RECORD SET
-.-.-
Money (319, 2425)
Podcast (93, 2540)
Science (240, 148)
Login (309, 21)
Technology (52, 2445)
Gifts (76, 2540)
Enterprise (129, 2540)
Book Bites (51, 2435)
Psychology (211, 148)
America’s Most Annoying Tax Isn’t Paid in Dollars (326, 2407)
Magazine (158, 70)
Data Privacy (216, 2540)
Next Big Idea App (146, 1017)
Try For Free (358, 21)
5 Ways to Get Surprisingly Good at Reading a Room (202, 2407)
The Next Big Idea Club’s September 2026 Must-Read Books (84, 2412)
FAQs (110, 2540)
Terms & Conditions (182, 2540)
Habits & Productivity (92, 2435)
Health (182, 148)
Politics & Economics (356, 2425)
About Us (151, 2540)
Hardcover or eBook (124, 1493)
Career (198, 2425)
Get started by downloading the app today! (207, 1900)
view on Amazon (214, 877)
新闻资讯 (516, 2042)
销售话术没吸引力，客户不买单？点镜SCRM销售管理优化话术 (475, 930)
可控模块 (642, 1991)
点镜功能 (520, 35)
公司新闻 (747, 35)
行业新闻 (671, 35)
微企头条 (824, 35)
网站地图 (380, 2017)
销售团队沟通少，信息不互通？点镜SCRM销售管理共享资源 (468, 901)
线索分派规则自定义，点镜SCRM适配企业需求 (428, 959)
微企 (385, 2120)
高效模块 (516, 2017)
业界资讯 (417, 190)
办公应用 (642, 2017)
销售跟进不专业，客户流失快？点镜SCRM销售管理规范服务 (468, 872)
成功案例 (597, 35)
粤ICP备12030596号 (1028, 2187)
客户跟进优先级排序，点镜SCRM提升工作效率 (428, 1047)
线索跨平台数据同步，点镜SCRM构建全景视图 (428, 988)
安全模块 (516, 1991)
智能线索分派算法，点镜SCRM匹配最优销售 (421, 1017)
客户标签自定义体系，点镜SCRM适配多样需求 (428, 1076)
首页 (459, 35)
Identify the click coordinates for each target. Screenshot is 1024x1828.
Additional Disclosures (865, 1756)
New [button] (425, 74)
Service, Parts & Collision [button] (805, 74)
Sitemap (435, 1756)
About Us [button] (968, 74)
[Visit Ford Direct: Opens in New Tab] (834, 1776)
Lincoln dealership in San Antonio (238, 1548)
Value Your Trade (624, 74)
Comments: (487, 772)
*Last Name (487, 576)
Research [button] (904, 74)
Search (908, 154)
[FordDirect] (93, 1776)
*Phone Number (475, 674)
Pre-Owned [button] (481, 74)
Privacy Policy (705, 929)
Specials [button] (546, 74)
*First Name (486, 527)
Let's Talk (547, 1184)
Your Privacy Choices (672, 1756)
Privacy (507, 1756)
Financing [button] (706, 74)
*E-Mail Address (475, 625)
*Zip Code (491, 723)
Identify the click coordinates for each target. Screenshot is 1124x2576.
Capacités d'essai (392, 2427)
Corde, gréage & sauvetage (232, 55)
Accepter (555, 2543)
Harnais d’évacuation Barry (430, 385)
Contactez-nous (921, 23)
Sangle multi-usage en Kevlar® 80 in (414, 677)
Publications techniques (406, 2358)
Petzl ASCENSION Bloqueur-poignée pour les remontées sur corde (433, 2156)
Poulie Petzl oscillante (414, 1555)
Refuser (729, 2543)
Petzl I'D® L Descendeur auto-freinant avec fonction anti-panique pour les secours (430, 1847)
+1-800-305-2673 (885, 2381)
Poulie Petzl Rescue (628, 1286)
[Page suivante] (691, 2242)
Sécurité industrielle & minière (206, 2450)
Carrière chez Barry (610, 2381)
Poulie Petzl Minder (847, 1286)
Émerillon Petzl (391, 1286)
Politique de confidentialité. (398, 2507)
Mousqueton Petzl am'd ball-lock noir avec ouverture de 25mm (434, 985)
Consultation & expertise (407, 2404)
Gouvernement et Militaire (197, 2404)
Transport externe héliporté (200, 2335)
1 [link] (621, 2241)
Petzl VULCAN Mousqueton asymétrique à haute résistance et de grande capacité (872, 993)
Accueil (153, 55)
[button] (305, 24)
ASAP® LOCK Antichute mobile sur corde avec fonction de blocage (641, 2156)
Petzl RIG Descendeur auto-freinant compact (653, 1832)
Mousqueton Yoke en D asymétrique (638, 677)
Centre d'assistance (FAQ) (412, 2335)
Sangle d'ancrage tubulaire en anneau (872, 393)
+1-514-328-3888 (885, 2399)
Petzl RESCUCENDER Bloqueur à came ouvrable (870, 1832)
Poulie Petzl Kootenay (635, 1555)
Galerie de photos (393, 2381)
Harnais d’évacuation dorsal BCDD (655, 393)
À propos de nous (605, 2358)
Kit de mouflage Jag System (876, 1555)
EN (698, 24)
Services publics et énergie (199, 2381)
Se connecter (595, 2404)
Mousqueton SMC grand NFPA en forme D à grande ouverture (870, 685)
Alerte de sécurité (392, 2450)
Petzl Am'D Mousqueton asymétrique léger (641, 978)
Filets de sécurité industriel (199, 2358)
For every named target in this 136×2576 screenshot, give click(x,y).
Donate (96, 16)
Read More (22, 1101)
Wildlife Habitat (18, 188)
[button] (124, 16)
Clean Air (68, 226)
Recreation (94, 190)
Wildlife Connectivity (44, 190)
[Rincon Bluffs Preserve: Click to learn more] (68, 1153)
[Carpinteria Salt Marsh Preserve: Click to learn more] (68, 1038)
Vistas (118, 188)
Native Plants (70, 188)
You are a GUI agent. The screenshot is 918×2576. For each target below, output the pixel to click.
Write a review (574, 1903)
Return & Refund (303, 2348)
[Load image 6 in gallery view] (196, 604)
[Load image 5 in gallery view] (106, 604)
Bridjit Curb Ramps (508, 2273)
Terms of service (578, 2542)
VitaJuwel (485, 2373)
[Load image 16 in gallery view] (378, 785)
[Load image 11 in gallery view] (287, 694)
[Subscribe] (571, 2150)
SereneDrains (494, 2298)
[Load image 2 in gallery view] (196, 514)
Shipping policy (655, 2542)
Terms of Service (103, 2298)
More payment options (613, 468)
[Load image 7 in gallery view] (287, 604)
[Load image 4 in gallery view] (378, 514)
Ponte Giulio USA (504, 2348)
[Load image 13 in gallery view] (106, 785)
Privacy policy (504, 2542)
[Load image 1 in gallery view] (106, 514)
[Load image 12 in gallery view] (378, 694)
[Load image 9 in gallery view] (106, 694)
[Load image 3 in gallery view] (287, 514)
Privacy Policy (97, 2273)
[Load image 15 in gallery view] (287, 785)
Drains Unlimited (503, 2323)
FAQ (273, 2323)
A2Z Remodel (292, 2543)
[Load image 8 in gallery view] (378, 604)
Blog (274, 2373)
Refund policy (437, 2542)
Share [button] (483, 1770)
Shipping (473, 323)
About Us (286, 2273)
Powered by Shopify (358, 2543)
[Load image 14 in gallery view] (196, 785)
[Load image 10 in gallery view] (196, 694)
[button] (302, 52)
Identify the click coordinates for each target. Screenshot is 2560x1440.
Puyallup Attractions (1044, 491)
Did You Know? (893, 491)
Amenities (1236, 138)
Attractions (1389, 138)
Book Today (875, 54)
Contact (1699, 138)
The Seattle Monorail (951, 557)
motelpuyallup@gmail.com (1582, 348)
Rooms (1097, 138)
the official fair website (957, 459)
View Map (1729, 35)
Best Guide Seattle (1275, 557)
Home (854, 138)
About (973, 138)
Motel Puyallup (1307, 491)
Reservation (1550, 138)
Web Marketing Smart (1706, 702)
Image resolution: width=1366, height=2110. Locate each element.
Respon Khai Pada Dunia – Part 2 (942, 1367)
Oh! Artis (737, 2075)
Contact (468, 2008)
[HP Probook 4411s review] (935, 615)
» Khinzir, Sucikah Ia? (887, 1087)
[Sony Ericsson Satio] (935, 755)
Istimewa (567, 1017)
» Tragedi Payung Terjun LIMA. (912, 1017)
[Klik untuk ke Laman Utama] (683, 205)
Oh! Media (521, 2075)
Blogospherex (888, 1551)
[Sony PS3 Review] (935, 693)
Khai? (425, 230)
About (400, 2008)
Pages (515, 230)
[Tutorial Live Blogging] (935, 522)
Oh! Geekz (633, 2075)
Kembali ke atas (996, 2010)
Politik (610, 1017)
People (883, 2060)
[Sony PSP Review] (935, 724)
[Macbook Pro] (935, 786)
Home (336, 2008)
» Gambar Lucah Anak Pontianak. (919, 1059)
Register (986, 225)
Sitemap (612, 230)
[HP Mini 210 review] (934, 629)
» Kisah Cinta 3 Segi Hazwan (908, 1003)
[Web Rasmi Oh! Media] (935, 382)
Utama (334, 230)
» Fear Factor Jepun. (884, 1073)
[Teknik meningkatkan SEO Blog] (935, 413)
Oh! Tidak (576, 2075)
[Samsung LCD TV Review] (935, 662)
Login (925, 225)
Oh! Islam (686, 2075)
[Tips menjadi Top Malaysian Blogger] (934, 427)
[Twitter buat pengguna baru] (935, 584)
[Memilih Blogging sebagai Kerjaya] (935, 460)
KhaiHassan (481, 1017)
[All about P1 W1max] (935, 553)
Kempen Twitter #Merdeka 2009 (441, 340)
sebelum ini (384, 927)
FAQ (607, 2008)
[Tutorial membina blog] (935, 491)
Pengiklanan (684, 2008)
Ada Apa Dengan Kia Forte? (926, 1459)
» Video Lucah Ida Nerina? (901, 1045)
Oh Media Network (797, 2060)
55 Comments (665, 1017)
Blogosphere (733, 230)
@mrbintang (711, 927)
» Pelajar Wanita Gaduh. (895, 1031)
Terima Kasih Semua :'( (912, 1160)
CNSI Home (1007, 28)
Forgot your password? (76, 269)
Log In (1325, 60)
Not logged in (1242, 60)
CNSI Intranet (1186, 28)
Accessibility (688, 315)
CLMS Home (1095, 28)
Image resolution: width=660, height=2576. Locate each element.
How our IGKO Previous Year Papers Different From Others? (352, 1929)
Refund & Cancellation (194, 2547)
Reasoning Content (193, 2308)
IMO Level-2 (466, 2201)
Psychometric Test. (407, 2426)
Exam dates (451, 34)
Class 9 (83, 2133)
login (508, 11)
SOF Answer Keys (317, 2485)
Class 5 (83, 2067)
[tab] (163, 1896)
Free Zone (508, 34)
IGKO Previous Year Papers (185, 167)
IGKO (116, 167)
-.-.-
DESCRIPTION OF THE TASK
Retype, in the same exact form, the lines of the material above from the line holding "Respon Khai Pada Dunia – Part 2 (942, 1367)" through the line holding "Oh! Media (521, 2075)".

EXERCISE SOLUTION
Respon Khai Pada Dunia – Part 2 (942, 1367)
Oh! Artis (737, 2075)
Contact (468, 2008)
[HP Probook 4411s review] (935, 615)
» Khinzir, Sucikah Ia? (887, 1087)
[Sony Ericsson Satio] (935, 755)
Istimewa (567, 1017)
» Tragedi Payung Terjun LIMA. (912, 1017)
[Klik untuk ke Laman Utama] (683, 205)
Oh! Media (521, 2075)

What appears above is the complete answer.